Earlier there were concerns hackers may have gleaned passwords and log-ons from customers emails but Telecom spokesperson Jo Jalfon said an old warning had gone up on Telecom's website by mistake.
Yahoo! had assured Telecom there was no evidence the hackers had gained access to anything but contact books so they could continue their spam campaign.
The new attack showed up as an significant upsurge in the 100 or so accounts Yahoo! tagged as "compromised" on any given day.
Affected customers will have to log back in and change their passwords before they can access their accounts.
Their emails would be continue to be received in the meantime, Telecom said.

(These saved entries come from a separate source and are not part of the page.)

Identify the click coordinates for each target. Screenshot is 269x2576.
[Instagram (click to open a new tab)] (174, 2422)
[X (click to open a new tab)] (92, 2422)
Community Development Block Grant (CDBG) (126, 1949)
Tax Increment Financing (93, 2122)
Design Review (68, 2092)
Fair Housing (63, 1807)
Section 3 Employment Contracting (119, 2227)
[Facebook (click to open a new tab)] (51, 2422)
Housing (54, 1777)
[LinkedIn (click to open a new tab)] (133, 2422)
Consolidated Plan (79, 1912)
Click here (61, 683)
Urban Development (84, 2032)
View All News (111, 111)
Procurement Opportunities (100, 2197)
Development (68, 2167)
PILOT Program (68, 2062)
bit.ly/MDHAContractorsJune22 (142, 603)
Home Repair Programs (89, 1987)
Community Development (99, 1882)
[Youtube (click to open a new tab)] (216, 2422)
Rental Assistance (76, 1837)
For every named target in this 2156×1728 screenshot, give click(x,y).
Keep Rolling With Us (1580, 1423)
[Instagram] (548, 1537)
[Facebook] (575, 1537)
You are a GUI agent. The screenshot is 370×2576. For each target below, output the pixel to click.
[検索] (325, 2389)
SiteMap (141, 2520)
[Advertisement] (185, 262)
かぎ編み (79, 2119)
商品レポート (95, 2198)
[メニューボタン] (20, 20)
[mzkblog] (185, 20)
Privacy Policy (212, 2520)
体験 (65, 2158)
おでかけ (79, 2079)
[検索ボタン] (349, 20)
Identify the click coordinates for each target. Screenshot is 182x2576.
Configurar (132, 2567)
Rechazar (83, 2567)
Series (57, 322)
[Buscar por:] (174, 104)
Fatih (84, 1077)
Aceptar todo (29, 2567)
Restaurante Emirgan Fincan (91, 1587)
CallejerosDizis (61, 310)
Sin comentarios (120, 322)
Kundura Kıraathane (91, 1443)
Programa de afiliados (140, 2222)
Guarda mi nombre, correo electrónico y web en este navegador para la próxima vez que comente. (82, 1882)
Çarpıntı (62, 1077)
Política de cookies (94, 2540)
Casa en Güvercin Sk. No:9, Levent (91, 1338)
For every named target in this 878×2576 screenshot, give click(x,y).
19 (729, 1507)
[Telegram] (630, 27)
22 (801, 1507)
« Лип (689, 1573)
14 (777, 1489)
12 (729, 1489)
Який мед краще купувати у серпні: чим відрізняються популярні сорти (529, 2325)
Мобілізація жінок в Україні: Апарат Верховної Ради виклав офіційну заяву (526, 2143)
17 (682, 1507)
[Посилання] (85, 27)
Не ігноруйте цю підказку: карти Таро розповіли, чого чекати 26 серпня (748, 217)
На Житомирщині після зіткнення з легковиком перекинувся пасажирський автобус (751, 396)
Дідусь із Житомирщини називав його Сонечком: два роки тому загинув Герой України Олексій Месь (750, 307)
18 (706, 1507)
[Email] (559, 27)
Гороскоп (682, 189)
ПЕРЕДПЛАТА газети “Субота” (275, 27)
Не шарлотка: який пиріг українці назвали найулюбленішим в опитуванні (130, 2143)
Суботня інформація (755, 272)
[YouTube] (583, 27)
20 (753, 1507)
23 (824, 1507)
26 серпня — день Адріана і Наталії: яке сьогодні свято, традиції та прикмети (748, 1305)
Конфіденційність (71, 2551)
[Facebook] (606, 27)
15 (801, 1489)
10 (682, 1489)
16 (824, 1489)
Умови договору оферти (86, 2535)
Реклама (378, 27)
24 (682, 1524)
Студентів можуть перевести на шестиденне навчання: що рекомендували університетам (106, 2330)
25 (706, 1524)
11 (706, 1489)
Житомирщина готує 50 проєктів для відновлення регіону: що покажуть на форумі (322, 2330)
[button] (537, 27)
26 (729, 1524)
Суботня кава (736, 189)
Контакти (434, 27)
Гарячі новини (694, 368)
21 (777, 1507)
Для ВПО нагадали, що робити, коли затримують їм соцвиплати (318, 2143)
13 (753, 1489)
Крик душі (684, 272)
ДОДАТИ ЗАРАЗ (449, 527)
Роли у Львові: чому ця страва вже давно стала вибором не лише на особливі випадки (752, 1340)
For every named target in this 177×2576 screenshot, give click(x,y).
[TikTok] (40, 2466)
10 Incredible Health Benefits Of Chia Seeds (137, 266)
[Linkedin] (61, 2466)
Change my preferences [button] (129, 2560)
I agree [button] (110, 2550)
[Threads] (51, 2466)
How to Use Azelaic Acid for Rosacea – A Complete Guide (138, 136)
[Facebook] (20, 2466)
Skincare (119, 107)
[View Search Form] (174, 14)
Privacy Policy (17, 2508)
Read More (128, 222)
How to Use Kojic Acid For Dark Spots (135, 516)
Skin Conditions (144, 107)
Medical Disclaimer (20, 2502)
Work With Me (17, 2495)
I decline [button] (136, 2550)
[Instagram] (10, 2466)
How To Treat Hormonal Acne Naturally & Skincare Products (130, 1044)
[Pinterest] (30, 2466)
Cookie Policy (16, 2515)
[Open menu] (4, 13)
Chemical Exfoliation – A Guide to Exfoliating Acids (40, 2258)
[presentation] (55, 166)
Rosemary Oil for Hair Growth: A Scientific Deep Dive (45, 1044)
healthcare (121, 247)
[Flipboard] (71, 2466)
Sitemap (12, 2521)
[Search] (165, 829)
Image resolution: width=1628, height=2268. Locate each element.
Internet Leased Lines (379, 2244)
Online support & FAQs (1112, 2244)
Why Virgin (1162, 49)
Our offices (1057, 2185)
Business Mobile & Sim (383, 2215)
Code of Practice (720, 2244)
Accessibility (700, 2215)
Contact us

Jalfon said Telecom had been more proactive about cancelling the passwords of hacked accounts this time because customers had not moved fast enough in a previous spam attack this month.
The attack, which started on February 9, compromised about 87,000 accounts, sending out malicious emails to contacts of the account holder without their knowledge.
More than a third of the telco's 450,000 Yahoo!Xtra customers have since changed their passwords on Telecom's advice.
But none of the newly frozen accounts had changed their passwords, Jalfon said.
"Some of them might be accounts that people just don't use very often, or they could be away on holiday, or overseas," she said.
"There's a whole range of reasons."
Telecom is now reviewing its partnership with Yahoo! but is not expected to reach a conclusion until later next month.
Any talk of compensation had to viewed in the light that people had not been unable to send or receive emails, but had just been inconvenienced, she said.
"The reality is, this sort of issue's never going to go away," Jalfon said.
"Spammers are getting more and more savvy. It's like a cat-and-mouse game - Yahoo! improves their security and spammers look for ways to infiltrate filters.
"The only way to remain vigilant around email is to keep changing your password."
Jalfon said she used to advise people to change their passwords monthly.
"I wouldn't even want to even say that now," she said.